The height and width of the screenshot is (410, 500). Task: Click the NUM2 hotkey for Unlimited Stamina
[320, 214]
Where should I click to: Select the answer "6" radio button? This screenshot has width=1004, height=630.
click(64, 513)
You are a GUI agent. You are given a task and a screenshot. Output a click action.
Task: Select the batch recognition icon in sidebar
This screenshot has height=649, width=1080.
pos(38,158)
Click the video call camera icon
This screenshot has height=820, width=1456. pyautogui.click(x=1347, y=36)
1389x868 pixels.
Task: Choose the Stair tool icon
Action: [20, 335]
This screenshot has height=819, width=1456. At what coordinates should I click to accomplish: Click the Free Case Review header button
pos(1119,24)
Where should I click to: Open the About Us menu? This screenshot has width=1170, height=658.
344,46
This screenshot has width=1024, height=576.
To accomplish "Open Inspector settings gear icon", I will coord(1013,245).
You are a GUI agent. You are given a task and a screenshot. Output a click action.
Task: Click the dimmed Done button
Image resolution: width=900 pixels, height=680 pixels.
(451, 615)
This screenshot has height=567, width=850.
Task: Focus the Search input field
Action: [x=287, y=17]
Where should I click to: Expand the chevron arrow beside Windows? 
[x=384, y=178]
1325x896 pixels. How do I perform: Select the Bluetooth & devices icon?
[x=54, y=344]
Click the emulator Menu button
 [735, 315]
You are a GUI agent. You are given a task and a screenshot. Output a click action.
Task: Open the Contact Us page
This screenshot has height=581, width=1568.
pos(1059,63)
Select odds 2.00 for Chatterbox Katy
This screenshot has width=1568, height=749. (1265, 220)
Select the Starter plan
┄┄┄┄┄┄┄┄┄┄┄┄┄┄┄┄┄┄┄┄
- **PROBLEM TO WORK ON**
What you write should match, character for character, the lines from the one with "1325x896 pixels. How" to the end of the data, both included.

- **RESULT FOR THIS TASK**
1325x896 pixels. How do I perform: Select the Bluetooth & devices icon?
[x=54, y=344]
Click the emulator Menu button
 [735, 315]
You are a GUI agent. You are given a task and a screenshot. Output a click action.
Task: Open the Contact Us page
This screenshot has height=581, width=1568.
pos(1059,63)
Select odds 2.00 for Chatterbox Katy
This screenshot has width=1568, height=749. (1265, 220)
Select the Starter plan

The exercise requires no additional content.